Et créent le pendant viticole de cette nouvelle géographie de la concordance régionale: je propose ici que les vignerons qui élèvent de Dardagny ou de Soral ( il faut bien ici aussi ménager les suceptibilités) à Salquenen des vins de qualité se fédèrent sous l'appellation Haute vallée du Rhône. Un label qui pourrait s'étendre au Crépy de la Haute-Savoie et aux vins de Seyssel et serait notre ambassadeur dans toute l'Europe et pourquoi pas dans le monde entier. Qu'en pensez-vous?

 

 

PS: Chère Christine Vocat, il y a un domaine Joseph Vocat du côté de Sierre, un parent?

Commentaires

  • Idée intéressante, inaplicable juridiquement, un peu trompeuse vis-à-vis du client car trouver sur un étal, un vin avec cette dénomination et se retrouver à la maison avec du Crépy ou du Salquenen, ce n'est quand même pas la même chose. On a le même problème avec le vin suisse dans son ensemble, nous avons environs 15'000 ha de vigne en Suisse, autant que l'Alsace. Allez vendre à Berlin du vin de ses deux contrées, pour l'Alsace, le client s'attendra à un blanc plutôt fruité voir doucereux et il ne sera pas déçu. Mais mettre une appellation unique sur un territoire si divers que la Suisse avec des terres acides au sud, alcaline ici, du foehn ou pas, des Alpes ou du jura, avec des altitudes variables.... exercice difficile et c'est un euphémisme. En fait, ce qui sauve les vins suisses, c'est justement l'attachement de nos concitoyens à leur bout de terre, leurs origines. Preuve en est tous ces valaisans habitants Genève, travaillants au service marketing de la Julie. On ne peut pas leur en vouloir, il aurait été italien, ils auraient tenté leur chance avec un toscan. C'est humain, maladroit, lamentable diront certains, mais voilà, Genève est une terre d'accueil peuplé de gens bons et parfois un peu.... enfin. Je n'ai pas vraiment vocation d'ambassadeur et donc peu m'importe que mon vin soit bu à Pétaouchnok, je préfère le partager avec mes concitoyens. Pour revenir au problème de fond, il tient en une phrase, pensez global, buvez local !

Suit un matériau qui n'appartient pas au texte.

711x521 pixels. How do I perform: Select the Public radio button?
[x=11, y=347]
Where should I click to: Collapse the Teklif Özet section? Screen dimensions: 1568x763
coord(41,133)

  • @ Claude-Alain Chollet. merci de votre commentaire. Les vins de la vallée du Rhône (comme ceux du Bordelais, de la Bourgogne du Piémont ou du Chianti) ont tous leur identité et leur étiquette propre. Le label n'efface pas la typicité elle donne une identité supplémentaire exportable dans le monde entier. Casser les frontières politiques cantonales, c'est essentiel au marketing. L'Esprit de Genève est une belle idée, mais elle me paraît plus critiquable car elle gomme visuellement les terroirs. Quant au blog, c'est avant tout une affaire personnel. Il ne faut pas en faire un support de promotion, mais un lieu d'expérimentation et de plaisir de l'écriture. Belle caves ouvertes d'automne!